What did Donald Trump do today?
He received a private briefing on the investigation into his campaign's collusion with Russia from the chair of the congressional committee leading the investigation.Rep. Devin Nunes (R-CA), chair of the House Intelligence Committee, made an unexpected trip to the White House today in order to personally brief Trump on evidence that Nunes said showed that Trump campaign officials' conversations had been "incidentally collected" on legal wiretaps for unrelated criminal investigations. Trump, who has been casting about for any evidence to support his claim that President Obama ordered him surveilled, immediately declared himself "vindicated."
However, there are two problems with Trump's framing of events. First, the fact that Trump campaign officials were talking with the subjects of unrelated foreign surveillance warrants--foreigners under investigation or suspicion by federal law enforcement--doesn't exonerate anyone, and doesn't implicate the Obama Justice Department in any wrong doing. Indeed, when there is a valid FISA wiretap warrant, listening in on such conversations is exactly what the FBI is supposed to do.
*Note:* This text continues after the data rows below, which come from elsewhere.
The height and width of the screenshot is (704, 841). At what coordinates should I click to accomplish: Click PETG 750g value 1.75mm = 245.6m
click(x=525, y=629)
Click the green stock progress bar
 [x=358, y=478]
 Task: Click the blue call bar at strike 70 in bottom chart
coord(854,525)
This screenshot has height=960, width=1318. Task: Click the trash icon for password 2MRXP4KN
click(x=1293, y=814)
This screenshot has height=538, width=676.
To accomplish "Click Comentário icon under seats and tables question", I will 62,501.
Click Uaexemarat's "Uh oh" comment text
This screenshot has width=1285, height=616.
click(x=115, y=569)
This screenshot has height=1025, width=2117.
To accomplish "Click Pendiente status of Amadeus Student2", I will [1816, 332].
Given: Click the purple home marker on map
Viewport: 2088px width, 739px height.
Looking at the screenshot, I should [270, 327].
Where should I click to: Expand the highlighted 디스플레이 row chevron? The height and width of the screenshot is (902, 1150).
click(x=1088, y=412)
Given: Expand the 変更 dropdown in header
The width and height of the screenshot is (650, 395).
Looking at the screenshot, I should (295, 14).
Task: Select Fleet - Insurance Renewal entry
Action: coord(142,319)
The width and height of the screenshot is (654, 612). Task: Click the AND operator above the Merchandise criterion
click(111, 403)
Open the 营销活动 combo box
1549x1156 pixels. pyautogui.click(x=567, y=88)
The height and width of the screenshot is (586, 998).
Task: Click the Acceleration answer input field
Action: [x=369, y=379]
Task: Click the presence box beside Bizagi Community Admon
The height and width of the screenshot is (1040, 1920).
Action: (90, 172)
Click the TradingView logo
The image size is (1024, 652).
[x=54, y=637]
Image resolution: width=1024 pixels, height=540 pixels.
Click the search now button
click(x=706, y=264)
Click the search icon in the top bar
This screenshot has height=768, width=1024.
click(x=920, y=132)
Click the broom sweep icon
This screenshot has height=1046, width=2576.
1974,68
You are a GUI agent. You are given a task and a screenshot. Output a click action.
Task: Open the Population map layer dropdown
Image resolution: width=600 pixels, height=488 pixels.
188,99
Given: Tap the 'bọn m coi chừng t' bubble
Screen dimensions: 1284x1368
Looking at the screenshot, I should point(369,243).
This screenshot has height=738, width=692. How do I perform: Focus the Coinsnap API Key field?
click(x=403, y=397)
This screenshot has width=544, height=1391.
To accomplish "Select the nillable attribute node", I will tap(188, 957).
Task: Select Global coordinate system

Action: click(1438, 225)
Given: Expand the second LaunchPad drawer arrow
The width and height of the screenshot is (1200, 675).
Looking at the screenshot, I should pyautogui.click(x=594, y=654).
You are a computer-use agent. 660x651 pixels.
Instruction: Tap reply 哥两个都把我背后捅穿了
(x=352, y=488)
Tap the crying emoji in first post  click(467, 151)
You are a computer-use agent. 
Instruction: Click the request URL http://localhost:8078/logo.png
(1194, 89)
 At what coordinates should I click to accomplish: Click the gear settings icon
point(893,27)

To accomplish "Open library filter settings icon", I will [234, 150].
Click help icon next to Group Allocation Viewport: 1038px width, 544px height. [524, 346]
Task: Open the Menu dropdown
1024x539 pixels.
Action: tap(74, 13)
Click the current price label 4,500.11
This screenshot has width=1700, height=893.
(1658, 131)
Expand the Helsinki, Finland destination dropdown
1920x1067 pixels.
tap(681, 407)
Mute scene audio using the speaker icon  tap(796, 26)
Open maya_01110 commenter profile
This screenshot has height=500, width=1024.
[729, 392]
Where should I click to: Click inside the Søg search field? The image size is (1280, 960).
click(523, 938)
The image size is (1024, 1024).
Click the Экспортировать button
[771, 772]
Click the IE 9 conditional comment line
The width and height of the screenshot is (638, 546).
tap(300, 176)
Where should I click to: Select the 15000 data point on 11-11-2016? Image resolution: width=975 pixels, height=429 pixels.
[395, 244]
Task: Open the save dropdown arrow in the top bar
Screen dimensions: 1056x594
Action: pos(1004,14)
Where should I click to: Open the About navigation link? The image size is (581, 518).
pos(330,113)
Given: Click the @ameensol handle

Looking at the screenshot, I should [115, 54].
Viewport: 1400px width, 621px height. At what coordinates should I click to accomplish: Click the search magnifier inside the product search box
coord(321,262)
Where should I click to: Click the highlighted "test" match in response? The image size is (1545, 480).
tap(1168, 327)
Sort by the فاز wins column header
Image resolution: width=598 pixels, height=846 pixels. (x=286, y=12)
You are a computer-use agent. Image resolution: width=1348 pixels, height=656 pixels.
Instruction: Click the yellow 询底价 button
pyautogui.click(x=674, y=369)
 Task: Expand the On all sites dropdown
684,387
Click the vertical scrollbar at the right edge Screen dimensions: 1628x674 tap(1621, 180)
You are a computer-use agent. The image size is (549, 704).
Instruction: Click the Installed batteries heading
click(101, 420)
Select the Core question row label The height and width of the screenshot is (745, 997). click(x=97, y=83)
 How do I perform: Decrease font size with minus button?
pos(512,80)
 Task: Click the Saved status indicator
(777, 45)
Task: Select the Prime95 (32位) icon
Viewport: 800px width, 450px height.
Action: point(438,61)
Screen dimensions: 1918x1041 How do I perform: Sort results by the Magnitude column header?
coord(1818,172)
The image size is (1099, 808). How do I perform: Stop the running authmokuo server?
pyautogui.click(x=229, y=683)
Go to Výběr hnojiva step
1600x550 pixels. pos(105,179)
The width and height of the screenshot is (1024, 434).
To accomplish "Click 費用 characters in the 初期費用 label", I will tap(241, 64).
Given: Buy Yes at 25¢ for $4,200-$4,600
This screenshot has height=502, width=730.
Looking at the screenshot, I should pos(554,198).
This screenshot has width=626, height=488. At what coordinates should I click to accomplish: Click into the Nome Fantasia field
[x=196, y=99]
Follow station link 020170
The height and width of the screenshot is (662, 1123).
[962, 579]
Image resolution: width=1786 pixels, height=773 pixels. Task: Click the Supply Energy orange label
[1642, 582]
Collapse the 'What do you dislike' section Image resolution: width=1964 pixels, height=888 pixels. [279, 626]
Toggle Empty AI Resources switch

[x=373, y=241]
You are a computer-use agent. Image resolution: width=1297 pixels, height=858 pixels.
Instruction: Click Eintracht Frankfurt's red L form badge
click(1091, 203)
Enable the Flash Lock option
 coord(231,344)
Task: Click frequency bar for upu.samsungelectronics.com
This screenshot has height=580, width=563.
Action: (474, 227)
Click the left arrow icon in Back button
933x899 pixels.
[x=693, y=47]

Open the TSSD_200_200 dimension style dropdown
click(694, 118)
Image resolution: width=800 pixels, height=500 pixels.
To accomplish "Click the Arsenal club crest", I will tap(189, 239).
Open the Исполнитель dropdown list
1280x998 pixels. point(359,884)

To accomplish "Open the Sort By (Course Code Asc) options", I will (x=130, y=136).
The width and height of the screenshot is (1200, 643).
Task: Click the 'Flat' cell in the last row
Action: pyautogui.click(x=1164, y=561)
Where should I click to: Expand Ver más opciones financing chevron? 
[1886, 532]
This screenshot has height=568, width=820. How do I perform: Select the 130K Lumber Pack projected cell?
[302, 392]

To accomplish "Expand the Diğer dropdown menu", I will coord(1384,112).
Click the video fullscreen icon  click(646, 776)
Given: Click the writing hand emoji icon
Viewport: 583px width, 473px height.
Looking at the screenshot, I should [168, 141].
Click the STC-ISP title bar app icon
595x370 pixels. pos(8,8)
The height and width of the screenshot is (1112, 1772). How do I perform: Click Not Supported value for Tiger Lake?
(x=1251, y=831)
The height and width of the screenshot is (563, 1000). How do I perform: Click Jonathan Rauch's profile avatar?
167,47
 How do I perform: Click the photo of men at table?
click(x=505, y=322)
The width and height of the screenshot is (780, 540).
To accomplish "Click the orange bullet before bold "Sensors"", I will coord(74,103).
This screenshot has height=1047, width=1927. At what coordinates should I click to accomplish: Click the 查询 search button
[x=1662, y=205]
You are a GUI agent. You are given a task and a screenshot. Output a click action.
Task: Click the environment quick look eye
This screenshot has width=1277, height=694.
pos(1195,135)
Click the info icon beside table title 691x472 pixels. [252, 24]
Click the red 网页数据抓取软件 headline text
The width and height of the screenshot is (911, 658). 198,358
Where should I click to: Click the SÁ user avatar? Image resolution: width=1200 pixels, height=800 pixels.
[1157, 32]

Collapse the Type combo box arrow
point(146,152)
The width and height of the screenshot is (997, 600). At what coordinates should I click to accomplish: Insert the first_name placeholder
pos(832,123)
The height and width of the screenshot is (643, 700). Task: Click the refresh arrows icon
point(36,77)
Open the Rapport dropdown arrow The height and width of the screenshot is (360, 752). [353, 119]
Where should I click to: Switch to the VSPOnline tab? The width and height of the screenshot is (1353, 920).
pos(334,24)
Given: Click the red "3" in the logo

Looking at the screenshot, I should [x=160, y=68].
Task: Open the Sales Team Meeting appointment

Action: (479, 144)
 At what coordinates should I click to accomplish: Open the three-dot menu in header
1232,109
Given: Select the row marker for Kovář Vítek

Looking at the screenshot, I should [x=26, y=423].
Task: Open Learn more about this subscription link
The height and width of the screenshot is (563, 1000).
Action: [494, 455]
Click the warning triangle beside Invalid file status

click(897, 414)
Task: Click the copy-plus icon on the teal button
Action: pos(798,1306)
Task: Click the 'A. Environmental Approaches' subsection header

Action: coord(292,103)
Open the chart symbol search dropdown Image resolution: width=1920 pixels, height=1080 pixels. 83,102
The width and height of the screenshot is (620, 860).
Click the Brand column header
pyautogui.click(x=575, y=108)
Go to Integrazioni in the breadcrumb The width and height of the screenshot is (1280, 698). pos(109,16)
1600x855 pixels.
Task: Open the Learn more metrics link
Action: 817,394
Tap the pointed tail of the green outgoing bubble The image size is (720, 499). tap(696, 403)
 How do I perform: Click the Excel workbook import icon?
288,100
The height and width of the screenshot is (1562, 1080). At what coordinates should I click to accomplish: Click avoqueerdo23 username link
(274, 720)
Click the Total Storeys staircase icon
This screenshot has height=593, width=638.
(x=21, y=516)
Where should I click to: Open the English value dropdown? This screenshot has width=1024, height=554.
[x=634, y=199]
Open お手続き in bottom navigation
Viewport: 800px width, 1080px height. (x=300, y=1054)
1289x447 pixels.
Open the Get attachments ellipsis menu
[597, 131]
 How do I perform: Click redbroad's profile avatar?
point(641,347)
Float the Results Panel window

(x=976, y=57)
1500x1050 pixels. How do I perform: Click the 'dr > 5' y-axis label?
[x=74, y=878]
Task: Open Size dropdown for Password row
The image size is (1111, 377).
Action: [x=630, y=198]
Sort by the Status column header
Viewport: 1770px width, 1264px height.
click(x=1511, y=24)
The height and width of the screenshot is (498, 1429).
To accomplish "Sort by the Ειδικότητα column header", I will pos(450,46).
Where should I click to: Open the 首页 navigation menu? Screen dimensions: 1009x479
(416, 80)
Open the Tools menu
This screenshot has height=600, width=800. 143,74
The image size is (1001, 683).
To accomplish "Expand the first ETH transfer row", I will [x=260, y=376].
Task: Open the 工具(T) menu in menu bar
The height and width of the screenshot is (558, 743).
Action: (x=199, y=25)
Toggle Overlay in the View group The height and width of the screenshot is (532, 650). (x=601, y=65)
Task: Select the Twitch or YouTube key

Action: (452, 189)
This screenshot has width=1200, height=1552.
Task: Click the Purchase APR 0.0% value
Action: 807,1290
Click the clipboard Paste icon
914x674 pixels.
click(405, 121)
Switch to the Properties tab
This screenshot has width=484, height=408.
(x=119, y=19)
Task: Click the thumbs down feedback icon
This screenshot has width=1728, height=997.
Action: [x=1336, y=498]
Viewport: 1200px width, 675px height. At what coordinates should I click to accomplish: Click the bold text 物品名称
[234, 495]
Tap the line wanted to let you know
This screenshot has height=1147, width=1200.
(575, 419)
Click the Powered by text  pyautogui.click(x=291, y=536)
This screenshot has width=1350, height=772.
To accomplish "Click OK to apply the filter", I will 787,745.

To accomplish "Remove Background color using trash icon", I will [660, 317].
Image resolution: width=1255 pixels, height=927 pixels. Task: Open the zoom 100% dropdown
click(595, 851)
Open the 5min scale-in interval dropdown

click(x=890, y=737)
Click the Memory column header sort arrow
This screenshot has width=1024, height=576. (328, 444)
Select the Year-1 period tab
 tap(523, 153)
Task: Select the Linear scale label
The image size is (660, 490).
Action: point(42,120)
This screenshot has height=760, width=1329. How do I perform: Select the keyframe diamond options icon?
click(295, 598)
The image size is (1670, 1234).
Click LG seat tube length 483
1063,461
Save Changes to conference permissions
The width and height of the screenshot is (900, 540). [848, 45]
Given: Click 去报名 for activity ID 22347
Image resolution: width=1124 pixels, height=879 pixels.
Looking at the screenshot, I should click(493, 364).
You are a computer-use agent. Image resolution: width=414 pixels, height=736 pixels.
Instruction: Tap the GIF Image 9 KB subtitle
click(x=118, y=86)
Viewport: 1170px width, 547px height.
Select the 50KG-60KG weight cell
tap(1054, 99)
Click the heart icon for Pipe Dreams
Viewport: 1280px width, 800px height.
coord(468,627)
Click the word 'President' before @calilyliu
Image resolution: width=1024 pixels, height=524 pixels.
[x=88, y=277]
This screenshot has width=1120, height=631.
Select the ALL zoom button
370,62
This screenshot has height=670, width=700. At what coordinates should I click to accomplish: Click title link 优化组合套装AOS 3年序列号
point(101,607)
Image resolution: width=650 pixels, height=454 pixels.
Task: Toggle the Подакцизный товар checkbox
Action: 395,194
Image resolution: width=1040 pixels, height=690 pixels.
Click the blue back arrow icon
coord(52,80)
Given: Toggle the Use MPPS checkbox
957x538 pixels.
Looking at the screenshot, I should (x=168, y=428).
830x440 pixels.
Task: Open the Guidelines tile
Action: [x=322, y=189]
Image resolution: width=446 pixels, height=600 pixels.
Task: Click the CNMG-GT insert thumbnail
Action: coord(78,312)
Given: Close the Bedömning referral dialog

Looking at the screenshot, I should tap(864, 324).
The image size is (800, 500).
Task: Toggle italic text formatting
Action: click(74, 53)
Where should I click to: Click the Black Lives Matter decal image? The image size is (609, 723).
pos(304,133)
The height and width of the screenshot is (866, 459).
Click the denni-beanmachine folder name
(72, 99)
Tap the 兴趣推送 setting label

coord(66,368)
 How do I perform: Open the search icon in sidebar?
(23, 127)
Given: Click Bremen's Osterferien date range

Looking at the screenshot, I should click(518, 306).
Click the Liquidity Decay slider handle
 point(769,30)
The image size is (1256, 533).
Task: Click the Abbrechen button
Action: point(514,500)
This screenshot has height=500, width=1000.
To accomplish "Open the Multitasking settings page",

Second, Nunes--a Trump transition team member who has vigorously denied the need for an independent investigator into the Trump-Russia connection--was presenting Trump with information that he withheld with other members of the Intelligence Committee, including Democrats. In essence, Trump received an update into the progress of an ongoing investigation into himself and his administration from the political ally in charge of it.
How is this a bad thing?
- Trump campaign officials being caught by wiretaps on different suspicious persons doesn't "vindicate" or in any way support Trump's claim that he was being wiretapped.
- It is completely contrary to the rule of law for presidents to know more about the status of oversight investigations into their administrations than members of the oversight committee conducting them.